[Extracted entries]
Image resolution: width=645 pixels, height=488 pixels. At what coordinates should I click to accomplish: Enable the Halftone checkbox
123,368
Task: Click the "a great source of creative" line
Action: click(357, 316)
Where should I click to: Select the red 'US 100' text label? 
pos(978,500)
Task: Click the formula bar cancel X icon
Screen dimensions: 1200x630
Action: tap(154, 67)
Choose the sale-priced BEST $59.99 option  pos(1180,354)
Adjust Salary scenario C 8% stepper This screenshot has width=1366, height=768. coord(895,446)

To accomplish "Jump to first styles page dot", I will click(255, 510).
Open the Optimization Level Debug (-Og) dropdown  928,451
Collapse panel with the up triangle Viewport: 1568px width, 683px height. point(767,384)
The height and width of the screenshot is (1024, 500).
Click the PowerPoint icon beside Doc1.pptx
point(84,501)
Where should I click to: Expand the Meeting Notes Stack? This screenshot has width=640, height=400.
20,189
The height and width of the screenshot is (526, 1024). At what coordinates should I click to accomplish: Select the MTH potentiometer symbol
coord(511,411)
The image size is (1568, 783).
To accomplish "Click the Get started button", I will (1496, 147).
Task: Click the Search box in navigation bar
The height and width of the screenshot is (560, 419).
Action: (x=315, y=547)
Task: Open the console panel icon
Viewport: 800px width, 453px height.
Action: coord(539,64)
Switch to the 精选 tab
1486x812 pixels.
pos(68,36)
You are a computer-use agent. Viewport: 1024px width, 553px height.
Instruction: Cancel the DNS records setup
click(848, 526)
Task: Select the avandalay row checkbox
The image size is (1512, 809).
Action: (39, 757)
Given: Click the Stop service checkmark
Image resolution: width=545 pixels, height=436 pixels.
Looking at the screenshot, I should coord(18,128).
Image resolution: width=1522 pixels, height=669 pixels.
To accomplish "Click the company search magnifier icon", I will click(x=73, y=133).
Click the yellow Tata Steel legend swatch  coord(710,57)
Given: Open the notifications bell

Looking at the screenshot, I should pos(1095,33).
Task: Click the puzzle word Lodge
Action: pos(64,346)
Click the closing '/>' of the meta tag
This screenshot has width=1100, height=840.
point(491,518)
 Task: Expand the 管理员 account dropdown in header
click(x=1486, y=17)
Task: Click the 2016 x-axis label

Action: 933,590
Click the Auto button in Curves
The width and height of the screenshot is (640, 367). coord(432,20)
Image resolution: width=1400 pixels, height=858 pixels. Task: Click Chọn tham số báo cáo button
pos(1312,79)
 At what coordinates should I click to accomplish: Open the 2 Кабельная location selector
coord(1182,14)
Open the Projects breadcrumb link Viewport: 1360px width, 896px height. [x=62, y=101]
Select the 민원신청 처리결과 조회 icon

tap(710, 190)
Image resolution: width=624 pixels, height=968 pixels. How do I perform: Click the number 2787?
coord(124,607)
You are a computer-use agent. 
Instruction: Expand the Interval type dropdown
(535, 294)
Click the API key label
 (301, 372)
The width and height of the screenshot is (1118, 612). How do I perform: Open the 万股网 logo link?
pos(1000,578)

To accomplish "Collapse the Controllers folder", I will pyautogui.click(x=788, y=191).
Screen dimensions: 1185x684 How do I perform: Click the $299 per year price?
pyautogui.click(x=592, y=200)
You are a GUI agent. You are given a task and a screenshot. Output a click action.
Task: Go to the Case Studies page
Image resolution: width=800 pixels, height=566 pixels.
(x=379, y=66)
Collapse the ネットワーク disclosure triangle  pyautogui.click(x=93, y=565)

[Your assignment] Please write out all of the records above, character for character.

[Answer box]
Image resolution: width=645 pixels, height=488 pixels. At what coordinates should I click to accomplish: Enable the Halftone checkbox
123,368
Task: Click the "a great source of creative" line
Action: click(357, 316)
Where should I click to: Select the red 'US 100' text label? 
pos(978,500)
Task: Click the formula bar cancel X icon
Screen dimensions: 1200x630
Action: tap(154, 67)
Choose the sale-priced BEST $59.99 option  pos(1180,354)
Adjust Salary scenario C 8% stepper This screenshot has width=1366, height=768. coord(895,446)

To accomplish "Jump to first styles page dot", I will click(255, 510).
Open the Optimization Level Debug (-Og) dropdown  928,451
Collapse panel with the up triangle Viewport: 1568px width, 683px height. point(767,384)
The height and width of the screenshot is (1024, 500).
Click the PowerPoint icon beside Doc1.pptx
point(84,501)
Where should I click to: Expand the Meeting Notes Stack? This screenshot has width=640, height=400.
20,189
The height and width of the screenshot is (526, 1024). At what coordinates should I click to accomplish: Select the MTH potentiometer symbol
coord(511,411)
The image size is (1568, 783).
To accomplish "Click the Get started button", I will (1496, 147).
Task: Click the Search box in navigation bar
The height and width of the screenshot is (560, 419).
Action: (x=315, y=547)
Task: Open the console panel icon
Viewport: 800px width, 453px height.
Action: coord(539,64)
Switch to the 精选 tab
1486x812 pixels.
pos(68,36)
You are a computer-use agent. Viewport: 1024px width, 553px height.
Instruction: Cancel the DNS records setup
click(848, 526)
Task: Select the avandalay row checkbox
The image size is (1512, 809).
Action: (39, 757)
Given: Click the Stop service checkmark
Image resolution: width=545 pixels, height=436 pixels.
Looking at the screenshot, I should coord(18,128).
Image resolution: width=1522 pixels, height=669 pixels.
To accomplish "Click the company search magnifier icon", I will click(x=73, y=133).
Click the yellow Tata Steel legend swatch  coord(710,57)
Given: Open the notifications bell

Looking at the screenshot, I should pos(1095,33).
Task: Click the puzzle word Lodge
Action: pos(64,346)
Click the closing '/>' of the meta tag
This screenshot has width=1100, height=840.
point(491,518)
 Task: Expand the 管理员 account dropdown in header
click(x=1486, y=17)
Task: Click the 2016 x-axis label

Action: 933,590
Click the Auto button in Curves
The width and height of the screenshot is (640, 367). coord(432,20)
Image resolution: width=1400 pixels, height=858 pixels. Task: Click Chọn tham số báo cáo button
pos(1312,79)
 At what coordinates should I click to accomplish: Open the 2 Кабельная location selector
coord(1182,14)
Open the Projects breadcrumb link Viewport: 1360px width, 896px height. [x=62, y=101]
Select the 민원신청 처리결과 조회 icon

tap(710, 190)
Image resolution: width=624 pixels, height=968 pixels. How do I perform: Click the number 2787?
coord(124,607)
You are a computer-use agent. 
Instruction: Expand the Interval type dropdown
(535, 294)
Click the API key label
 (301, 372)
The width and height of the screenshot is (1118, 612). How do I perform: Open the 万股网 logo link?
pos(1000,578)

To accomplish "Collapse the Controllers folder", I will pyautogui.click(x=788, y=191).
Screen dimensions: 1185x684 How do I perform: Click the $299 per year price?
pyautogui.click(x=592, y=200)
You are a GUI agent. You are given a task and a screenshot. Output a click action.
Task: Go to the Case Studies page
Image resolution: width=800 pixels, height=566 pixels.
(x=379, y=66)
Collapse the ネットワーク disclosure triangle  pyautogui.click(x=93, y=565)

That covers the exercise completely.